Information provided:
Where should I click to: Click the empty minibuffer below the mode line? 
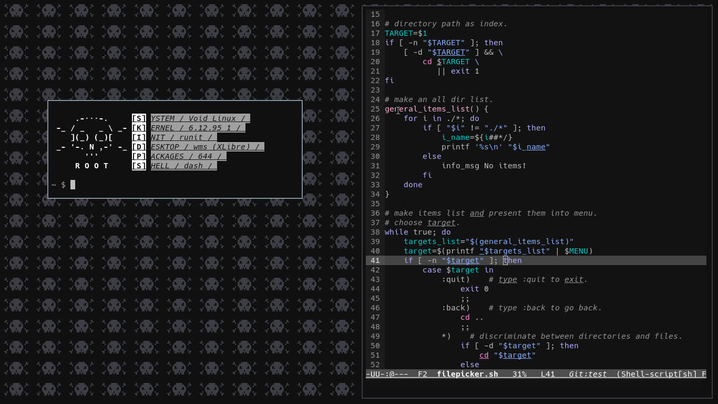coord(536,388)
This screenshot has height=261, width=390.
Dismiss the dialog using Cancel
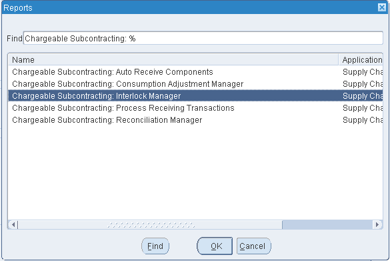[x=254, y=246]

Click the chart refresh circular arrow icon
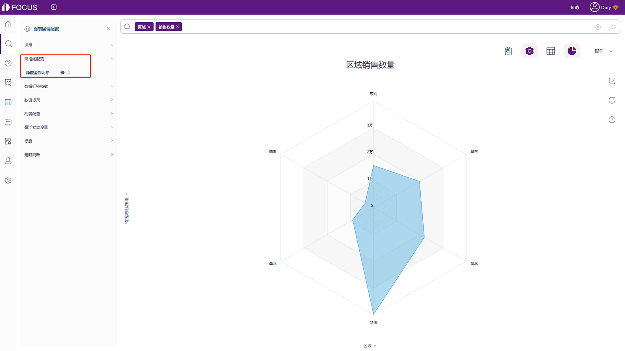612,100
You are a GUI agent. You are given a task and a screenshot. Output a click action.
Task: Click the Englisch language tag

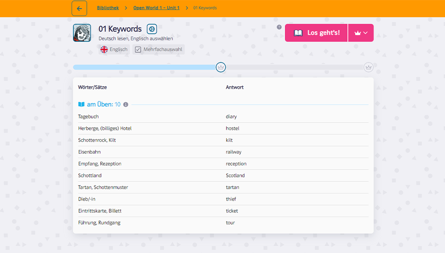119,49
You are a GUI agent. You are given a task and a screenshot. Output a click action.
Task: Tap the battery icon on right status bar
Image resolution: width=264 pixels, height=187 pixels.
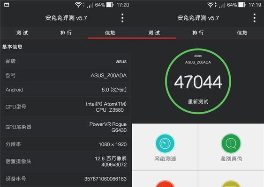click(242, 5)
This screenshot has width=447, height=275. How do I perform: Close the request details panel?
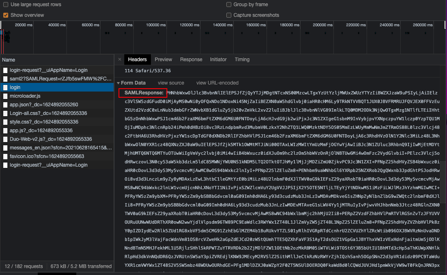120,60
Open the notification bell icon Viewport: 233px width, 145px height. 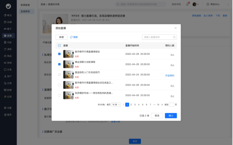click(187, 4)
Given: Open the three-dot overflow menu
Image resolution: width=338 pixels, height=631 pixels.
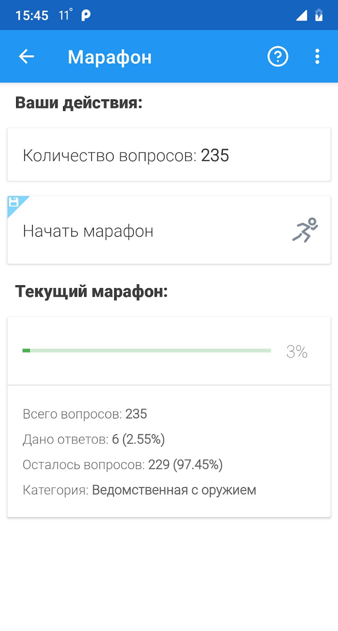Looking at the screenshot, I should [317, 57].
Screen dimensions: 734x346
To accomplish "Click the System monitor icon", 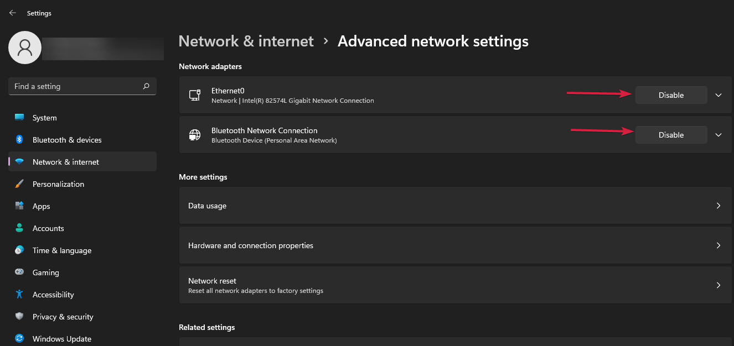I will pos(19,118).
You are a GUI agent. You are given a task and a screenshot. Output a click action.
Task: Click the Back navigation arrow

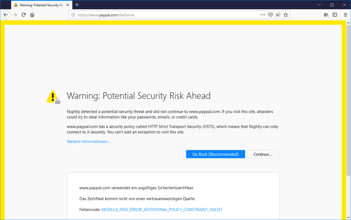pyautogui.click(x=6, y=15)
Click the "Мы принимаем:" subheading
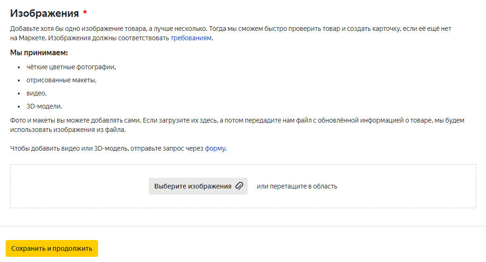The width and height of the screenshot is (486, 262). pyautogui.click(x=39, y=52)
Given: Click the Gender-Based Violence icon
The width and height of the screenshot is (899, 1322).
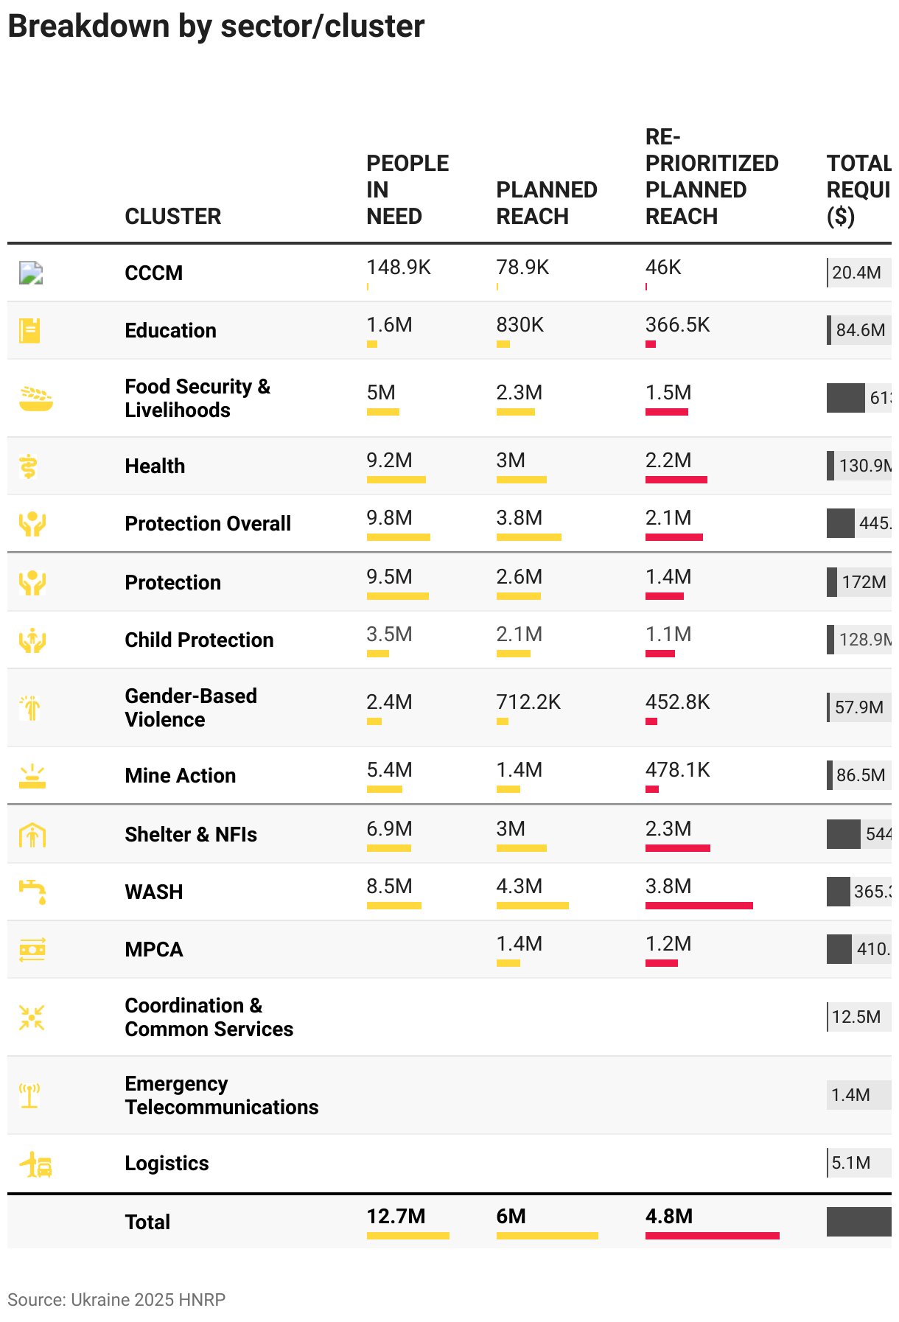Looking at the screenshot, I should [x=31, y=707].
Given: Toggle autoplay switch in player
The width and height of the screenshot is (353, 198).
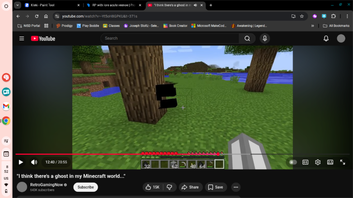Looking at the screenshot, I should (293, 162).
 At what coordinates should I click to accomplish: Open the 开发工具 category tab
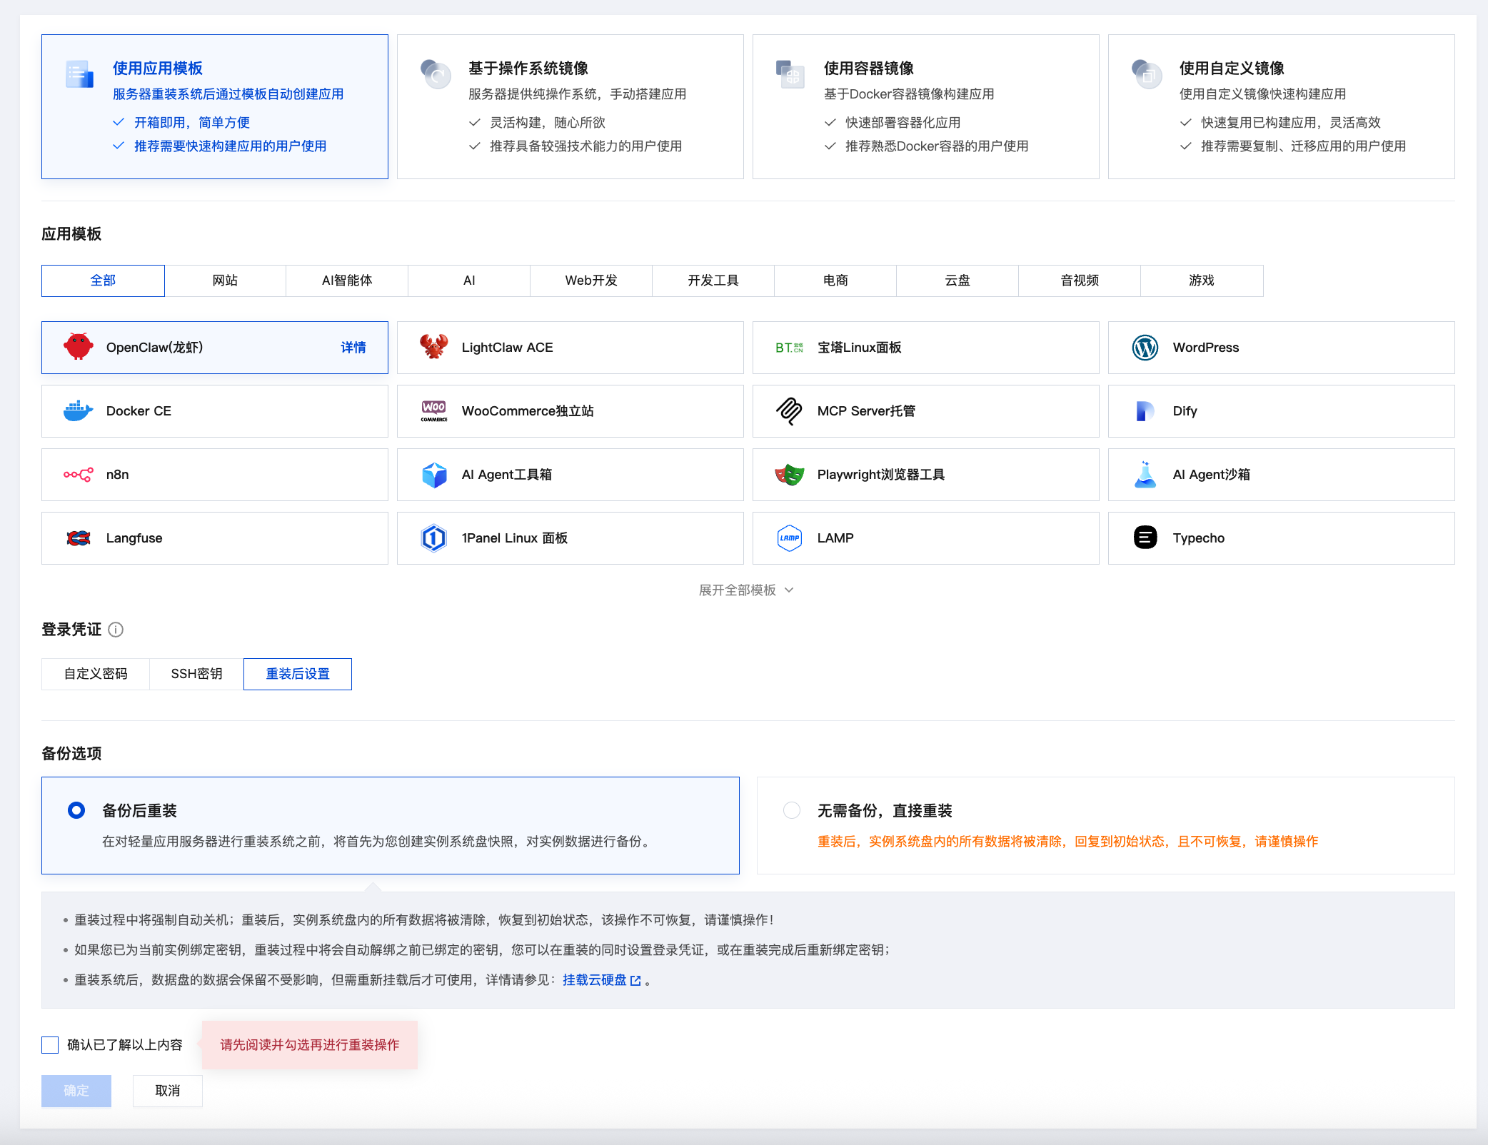pos(713,281)
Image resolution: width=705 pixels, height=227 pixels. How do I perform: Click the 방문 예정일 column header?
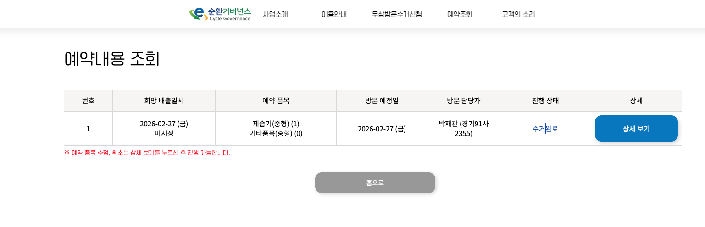click(382, 101)
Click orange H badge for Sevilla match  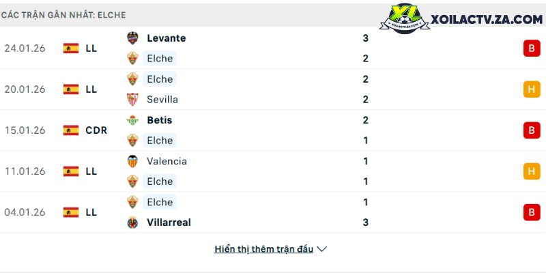pyautogui.click(x=532, y=89)
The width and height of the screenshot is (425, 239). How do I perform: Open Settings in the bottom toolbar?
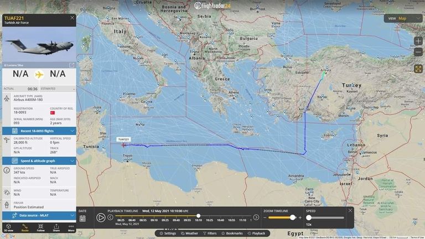coord(168,233)
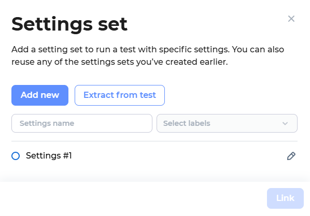Click the Link button

(x=285, y=198)
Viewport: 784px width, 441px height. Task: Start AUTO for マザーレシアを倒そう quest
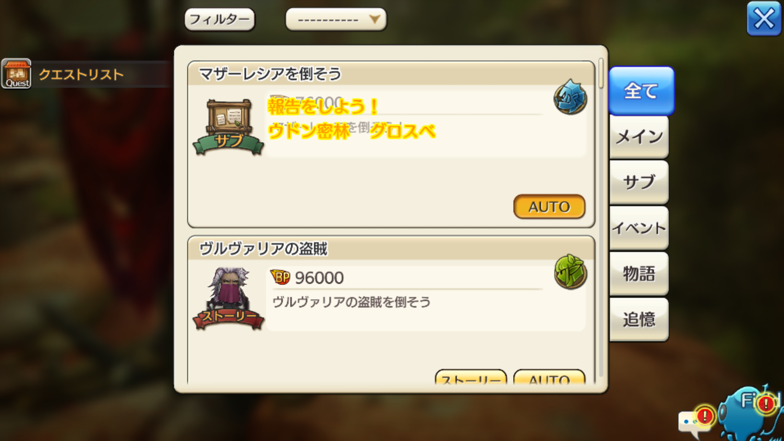click(549, 207)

Task to complete: The copy must start at the line containing "The width and height of the screenshot is (425, 239)." and end at the last line of the data, matching each line exactly. It must hold no pictures.

Response:
The width and height of the screenshot is (425, 239). How do I perform: Open Settings in the bottom toolbar?
coord(168,233)
Click the Link button

(x=285, y=198)
Viewport: 784px width, 441px height. Task: Start AUTO for マザーレシアを倒そう quest
click(549, 207)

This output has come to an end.